Steen Township is one of ten townships in Knox County, Indiana. As of the 2020 census, its population was 803 (down from 900 at 2010) and it contained 361 housing units.

Historical population
| Census | Pop. | Note | %± |
| 1890 | 1,355 |  | — |
| 1900 | 1,686 |  | 24.4% |
| 1910 | 1,727 |  | 2.4% |
| 1920 | 1,871 |  | 8.3% |
| 1930 | 1,719 |  | −8.1% |
| 1940 | 1,484 |  | −13.7% |
| 1950 | 1,451 |  | −2.2% |
| 1960 | 1,264 |  | −12.9% |
| 1970 | 1,121 |  | −11.3% |
| 1980 | 1,071 |  | −4.5% |
| 1990 | 885 |  | −17.4% |
| 2000 | 929 |  | 5.0% |
| 2010 | 900 |  | −3.1% |
| 2020 | 803 |  | −10.8% |
Source: US Decennial Census

==History==
Steen Township was founded in 1857. It was named for Richard Steen, a pioneer settler.

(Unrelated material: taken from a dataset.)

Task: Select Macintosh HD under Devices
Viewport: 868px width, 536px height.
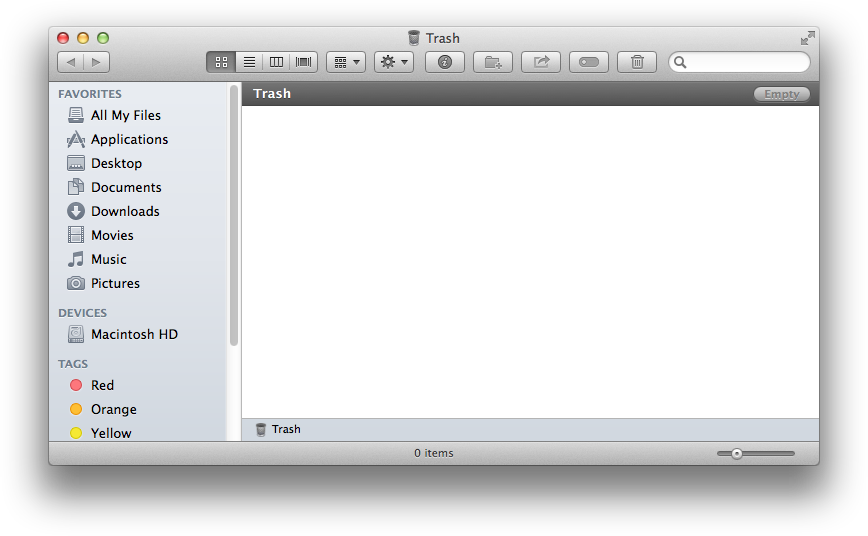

Andrew Nicholson Farmstead was added to the National Register of Historic Places in 2005.

==Geography==
According to the 2010 census, the township has a total area of 36.91 sqmi, of which 36.5 sqmi (or 98.89%) is land and 0.42 sqmi (or 1.14%) is water.